When the directors of a long-established family-owned farming company wanted to go their separate ways in business and divvy up assets in the most tax effective way, a Members Voluntary Liquidation (designed for solvent companies to wind up their affairs once they’re no longer needed) was deemed to be the best solution. Learn more in this case study.
Background
A family-owned company had traded successfully as a farming business for more than 50 years. However, the directors and shareholders of the company, siblings Zoey and Jaxon*, decided to re-establish their own separate farming businesses. As part of this, they wanted to sell off farming land that wasn’t required and have the balance of the land – which was owned by the company and purchased pre-Capital Gains Tax – transferred into their personal names.
Solution
Jirsch Sutherland advised that to take advantage of taxation benefits and minimise tax liability, a Members Voluntary Liquidation (MVL) was the best solution.
At the outset of the appointment, it was decided that the transfer of company-owned land would occur as a non-cash / in specie distribution to Zoey and Jaxon. In order to determine a fair market value, Jirsch Sutherland subsequently arranged for a valuation of the land to be sold off, as well as the two parcels of land to be assigned to Zoey and Jaxon.
The distribution to shareholders, which was determined to be a non-assessable distribution, included:
- in specie distribution of land to Zoey based on fair market value of the land;
- in specie distribution of land to Jaxon based on fair market value of the land; and
- distribution of cash from the proceeds from the sale of the land to both Zoey and Jaxon. The value of the land assigned to Jaxon was higher than the value of the land assigned to Zoey, so to ensure an equal distribution of all company assets to the shareholders, Zoey received a greater cash contribution.

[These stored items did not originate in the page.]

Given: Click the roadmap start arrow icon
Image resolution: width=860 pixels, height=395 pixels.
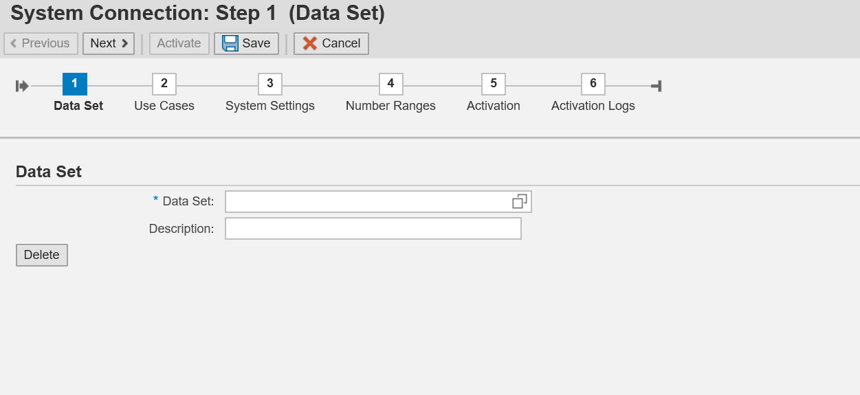Looking at the screenshot, I should (22, 86).
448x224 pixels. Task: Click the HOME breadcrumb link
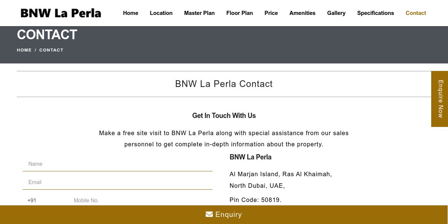coord(24,50)
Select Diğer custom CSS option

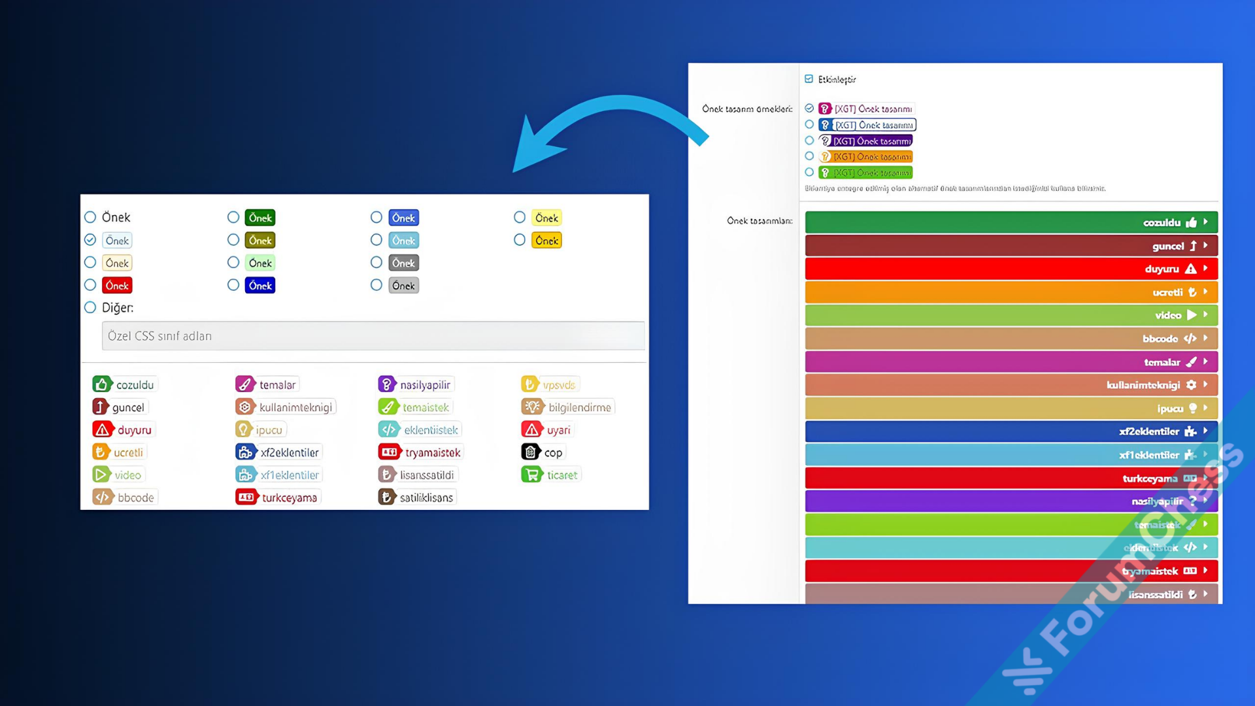[90, 308]
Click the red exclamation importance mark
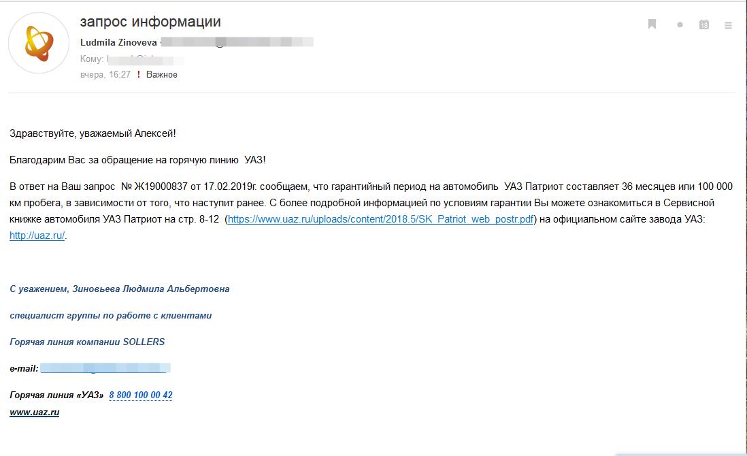 tap(139, 74)
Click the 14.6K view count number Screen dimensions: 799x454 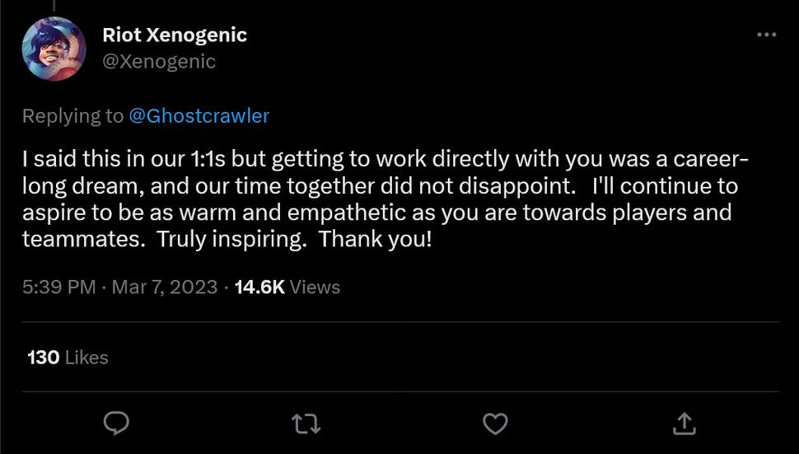tap(259, 287)
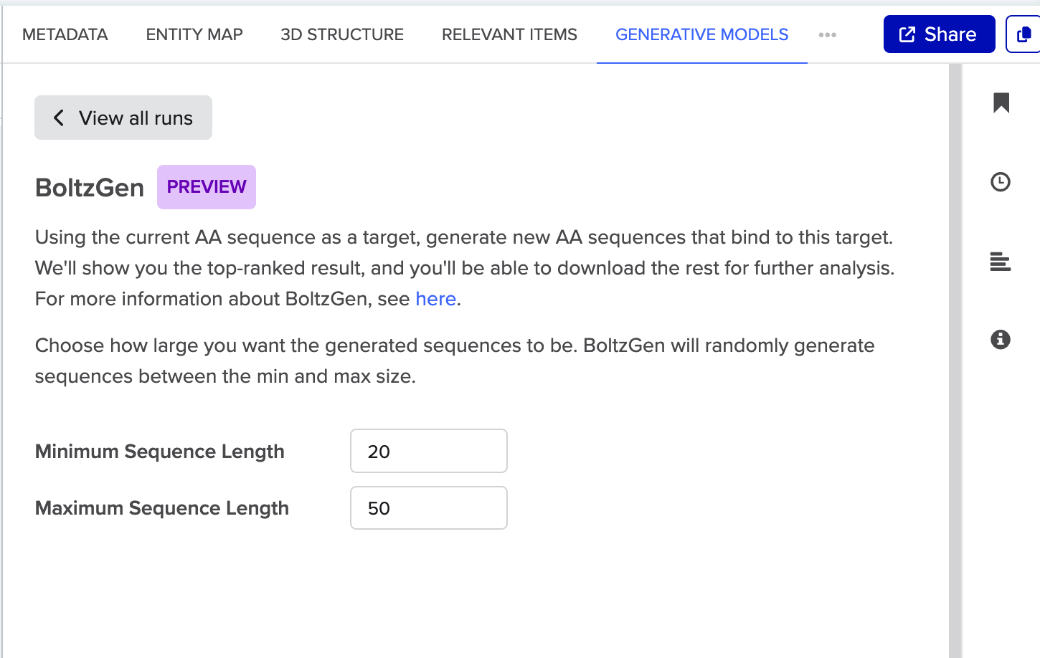Switch to the Metadata tab
This screenshot has height=658, width=1040.
(65, 34)
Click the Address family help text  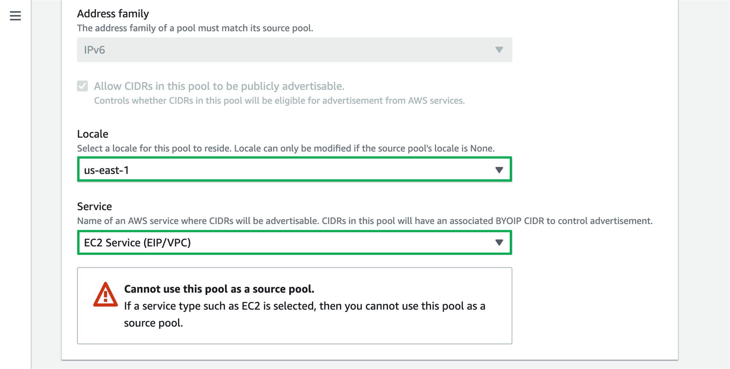tap(195, 28)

“In the event the property had been sold and the proceeds from the sale (including the assignment of the land) were distributed to the shareholders, if an MVL hadn’t been undertaken, it would have meant the cash component from the sale and the fair market value of the land assigned would have been deemed to be an assessable dividend in the hands of the shareholders, and therefore significant tax would have become payable,” explains Tina Battye, Principal, Jirsch Sutherland.
Results
The parcel of land was sold, cash was distributed among the shareholders, the balance of the land was transferred into their names – all in a tax effective manner – and the company was deregistered. In addition, Jirsch Sutherland applied to Revenue NSW to seek an exemption from transfer duty arising upon the transfer of the land to Zoey and Jaxon, on the basis that the land had been used for primary production between family members. This exemption was granted, which saved over $100,000.
“This matter is an excellent example of the benefits of doing an MVL. It enabled us to realise the cash in the most tax-advantageous way and wind up the company so the shareholders could achieve their individual goals,” says Battye.